Passano i giorni e ci si addentra gradualmente nel cuore vero e proprio della stagione autunnale. La famigerata data di "autunno astronomico" corrispondente all'equinozio del 22 settembre si fa sempre più vicina e sembrano sfumare le possibilità d'avere un prolungamento della stagione estiva anche nella mensilità di settembre e persino in quella di ottobre, come sin troppo spesso è avvenuto nelle stagioni autunnali del recente passato. Quanto previsto a cavallo tra la prima e la seconda decade di settembre, CONFERMA queste nostre impressioni; per la prima volta dopo molto, molto tempo infatti, un flusso di correnti molto fresche ed instabili di origine nord-orientale europea, riuscirebbe a spingersi verso il Mediterraneo centro-orientale, coinvolgendo appieno anche lo stivale italiano. 

Questo significherebbe INSTABILITA' che persisterebbe sulle regioni centrali e meridionali del Paese, privilegiando i versanti adriatici ed emulando una sinottica di chiaro stampo invernale ma trapiantata ancora all'inizio dell'autunno. L'alta pressione delle Azzorre non sembra infatti intenzionata a distendersi sul Mediterraneo, preferendo di gran lunga le latitudini settentrionali d'Europa. La linea di tendenza proposta sia dal centro di calcolo americano, sia dal modello inglese, lascia poco spazio al dubbio; come una lama nel burro l'alta pressione si spingerebbe al confine col territorio russo, da qui il flusso di correnti da nord-est diretta sino al Mediterraneo.
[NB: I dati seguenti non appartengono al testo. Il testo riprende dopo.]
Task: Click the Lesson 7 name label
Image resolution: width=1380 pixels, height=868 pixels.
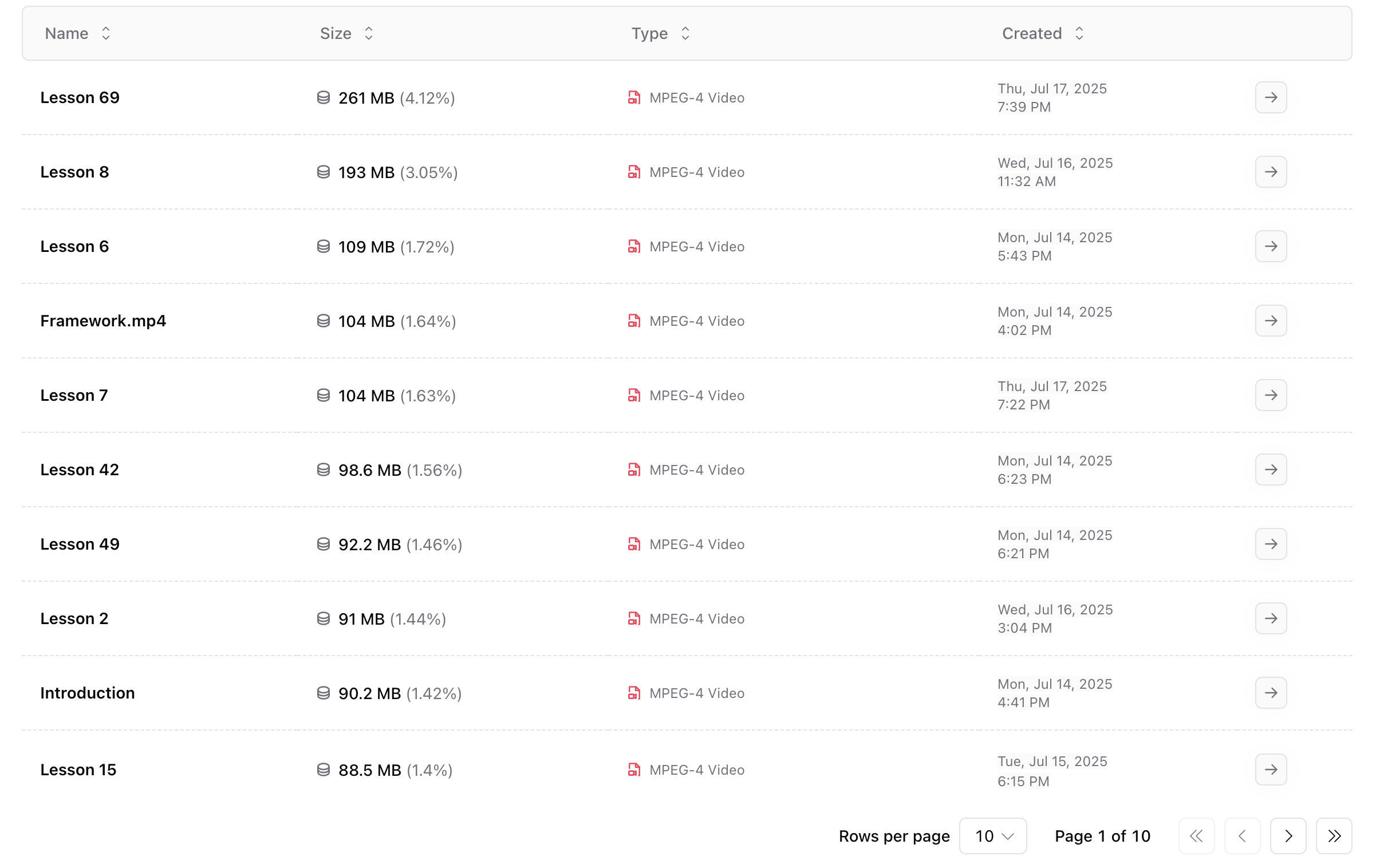Action: click(x=73, y=395)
Al di là degli effetti in termini di instabilità e temporali, quello che più salta all'occhio sarà il profilo termico atteso nelle prossime giornate che tenderà a portarsi ben inferiore alle medie stagionali, tracciando così una netta inversione di tendenza con quelli che sono stati i profili termici delle recenti autunni.
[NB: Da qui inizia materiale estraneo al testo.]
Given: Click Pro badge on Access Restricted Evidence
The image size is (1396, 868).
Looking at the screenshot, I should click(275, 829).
Ma questa, come si suol dire, potrebbe essere "soltanto la punta dell'iceberg"...
 
Volgendo lo sguardo all'evoluzione successiva, dalla seconda metà di settembre in avanti, scorgiamo una nuova, importante modifica della circolazione atmosferica generale. Forse sfruttando la vasta anomalia negativa di temperatura lasciata in eredità dai venti nord-orientali attesi nei prossimi giorni, una vasta figura di bassa pressione veicolante masse d'aria INSTABILI OCEANICHE, stabilirebbe la propria sede sui settori occidentali d'Europa, ponendo le basi ad una fase di vero e proprio MALTEMPO a partire dalle nostre regioni settentrionali. Trattasi delle famigerate "tempeste equinoziali", quelle che hanno reso famosi gli autunni di qualche decennio or sono, ponendo la parola fine anche alla cosiddetta "estate settembrina". 
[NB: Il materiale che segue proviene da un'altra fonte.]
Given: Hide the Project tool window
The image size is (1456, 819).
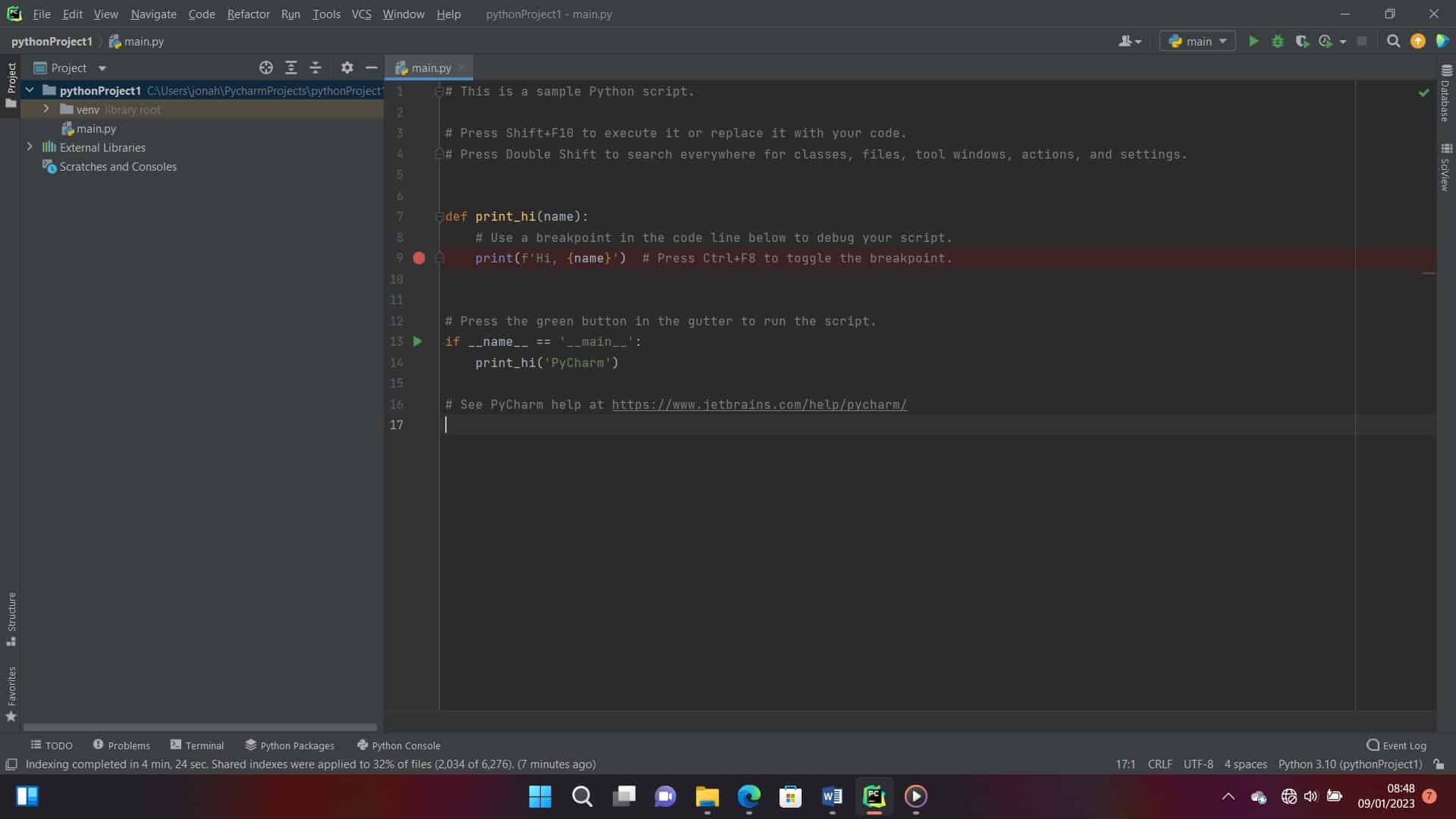Looking at the screenshot, I should 371,67.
In questo frangente i venti di Libeccio e Maestrale sarebbero sostituiti dallo Scirocco, una ventilazione tipica dell'autunno, che soffierebbe con vivacità su tutto il nostro territorio. Le linee di instabilità sarebbero sostituite dal passaggio di sistemi frontali organizzati e le precipitazioni per la prima volta dopo molte settimane, colpirebbero aree diffuse del nostro Paese, senza più risultare "a macchia di leopardo" così come accade nei passaggi instabili di chiaro stampo tardo estivo/inizio autunnale vissuti in queste ultime settimane.

Attualmente questa linea di tendenza trova riscontro da ambo i centri di calcolo americano ed europeo.